The most probable peak assignments for the C species are listed in Table 6. The samples have a peak present that is labeled π→π*. This represents the presence of graphite like C as this transition only occurs when there is sufficient π-bond conjugation to allow for the π and π* orbitals to form in a large area. This peak was not observed for sample 3, which suggests that other elements present on the surface may have disrupted any π-bound conjugation.

The most probable peak assignments for the O species are listed in Table 7. All samples show a mixture of carbon to oxygen single and double bonds. Samples 2 and 6 show single bonding between the aluminum and oxygen atoms. Sample 3 shows single bonds between the oxygen and iron atoms as well as single bonding between oxygen and chlorine. The iron and chlorine content for sample 9 were too low to detect oxygen bonding.

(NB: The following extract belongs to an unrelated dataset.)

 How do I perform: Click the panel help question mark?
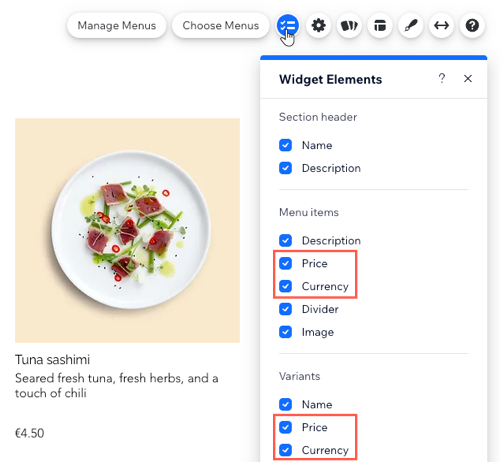click(442, 78)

The elemental composition of selected sorbents were determined by elemental microanalysis and Inductively coupled plasma-optical emission spectroscopy (ICP-OES) and compared to the base carbons (Samples 1 and 4) (Table 8). The carbon content is greater than 80% and metal content, Al or Fe depending on the sample is greater than that found for the base materials.

Embodiments of the present sorbents were tested in a fixed bed flow system under realistic flow rates and PFAS concentrations. For example, a 2.8% AlO/Calgon F400 sorbent was heated at 100° C. overnight to drive off adsorbed gases and water and stored in a desiccator. The sorbent was packed into a stainless steel HPLC column. The sorbent was sieved in the size range of 100-325 mesh (44-149 μm) and a 1 mL volume was measured out in a small, graduated cylinder and weighed (0.4432 g). The sorbent powder was packed into a stainless steel HPLC column, 0.46 cm ID, ×10 cm long. The dead space in the column was packed with glass beads (0.5 mm diameter), and glass wool at both ends. The packed bed volume was measured (0.789 mL).

Six PFAS compounds (PFOS, PFOA, PFNA, PFBS, PFHxS, HFPO-DA, 2 ppb for each compound) were tested. A HPLC pump was used to pump the feed solution through the column. Deionized water was first flushed through the column in an up-flow configuration to drive out air bubbles and thoroughly wet the sorbent for 16 hours. The adsorption tests were performed in a down-flow configuration.

The total test ran for 20,000 bed volumes and the average flow rate for the tests was 0.79 mL/min. Sample solutions were collected and shipped to Eurofins for analysis via LC/MS/MS using EPA Method 537 (modified). The breakthrough curve is shown as a function of bed volumes of PFAS solution treated (). Initially, all the PFAS compounds were removed to nondetectable levels (well below EPA MCLs). HFPA-DA broke through first at about 6,000 bed volume, followed by the PFBS at 7,000 bed volumes (lower molecular weight PFAS compounds are the most difficult to remove). The higher molecular weight compounds showed breakthrough times in the range of 14,000-17,000 bed volumes, showing the success of the present sorbents.